*** Opening of RECORDS FOR THE TASK ***

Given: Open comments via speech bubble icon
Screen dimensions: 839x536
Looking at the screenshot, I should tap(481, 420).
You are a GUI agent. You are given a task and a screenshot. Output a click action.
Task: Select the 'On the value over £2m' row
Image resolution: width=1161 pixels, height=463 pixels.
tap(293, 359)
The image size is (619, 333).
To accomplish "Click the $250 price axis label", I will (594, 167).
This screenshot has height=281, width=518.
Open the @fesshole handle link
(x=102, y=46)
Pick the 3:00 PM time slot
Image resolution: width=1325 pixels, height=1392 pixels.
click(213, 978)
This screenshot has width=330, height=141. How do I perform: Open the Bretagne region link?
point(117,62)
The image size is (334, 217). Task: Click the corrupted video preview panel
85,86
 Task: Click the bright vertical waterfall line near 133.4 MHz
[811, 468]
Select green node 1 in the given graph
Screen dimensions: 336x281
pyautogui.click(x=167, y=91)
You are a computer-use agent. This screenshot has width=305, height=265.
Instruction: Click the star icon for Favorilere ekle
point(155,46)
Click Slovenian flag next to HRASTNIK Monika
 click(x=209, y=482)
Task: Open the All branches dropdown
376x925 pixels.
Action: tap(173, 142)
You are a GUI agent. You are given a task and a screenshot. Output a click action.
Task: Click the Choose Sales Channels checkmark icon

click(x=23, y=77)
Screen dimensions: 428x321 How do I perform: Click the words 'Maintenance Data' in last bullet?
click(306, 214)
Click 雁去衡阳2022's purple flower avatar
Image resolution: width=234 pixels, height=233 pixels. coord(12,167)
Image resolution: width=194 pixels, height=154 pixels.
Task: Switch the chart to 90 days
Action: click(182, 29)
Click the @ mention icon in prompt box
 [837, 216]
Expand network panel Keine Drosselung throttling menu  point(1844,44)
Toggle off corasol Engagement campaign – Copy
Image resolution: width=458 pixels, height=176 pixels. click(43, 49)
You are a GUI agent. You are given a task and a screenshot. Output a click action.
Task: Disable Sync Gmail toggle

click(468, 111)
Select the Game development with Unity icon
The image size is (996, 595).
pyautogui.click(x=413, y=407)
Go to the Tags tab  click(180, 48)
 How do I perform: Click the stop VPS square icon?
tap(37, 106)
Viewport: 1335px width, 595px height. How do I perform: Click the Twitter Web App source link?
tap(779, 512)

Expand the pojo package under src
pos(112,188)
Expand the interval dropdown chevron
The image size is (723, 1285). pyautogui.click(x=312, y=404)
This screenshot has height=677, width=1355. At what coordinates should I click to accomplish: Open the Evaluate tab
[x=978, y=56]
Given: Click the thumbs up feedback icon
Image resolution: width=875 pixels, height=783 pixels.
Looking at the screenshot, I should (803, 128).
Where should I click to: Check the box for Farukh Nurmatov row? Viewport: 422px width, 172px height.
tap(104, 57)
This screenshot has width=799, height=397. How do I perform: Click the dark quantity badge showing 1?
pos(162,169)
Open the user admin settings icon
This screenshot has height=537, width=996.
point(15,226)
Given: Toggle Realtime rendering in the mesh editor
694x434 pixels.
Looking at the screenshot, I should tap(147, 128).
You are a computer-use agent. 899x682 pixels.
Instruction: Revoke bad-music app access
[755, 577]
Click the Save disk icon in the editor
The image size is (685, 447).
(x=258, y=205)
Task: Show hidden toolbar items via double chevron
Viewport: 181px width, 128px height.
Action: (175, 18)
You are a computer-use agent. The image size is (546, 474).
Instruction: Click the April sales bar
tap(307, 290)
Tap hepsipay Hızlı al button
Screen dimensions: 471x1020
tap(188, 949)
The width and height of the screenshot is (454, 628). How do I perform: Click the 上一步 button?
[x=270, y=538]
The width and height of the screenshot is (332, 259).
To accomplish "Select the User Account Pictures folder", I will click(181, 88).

*** Close of RECORDS FOR THE TASK ***

Take the lines above from the one holding "The width and height of the screenshot is (454, 628)." to the last and output them exactly.

The width and height of the screenshot is (454, 628). How do I perform: Click the 上一步 button?
[x=270, y=538]
The width and height of the screenshot is (332, 259).
To accomplish "Select the User Account Pictures folder", I will click(181, 88).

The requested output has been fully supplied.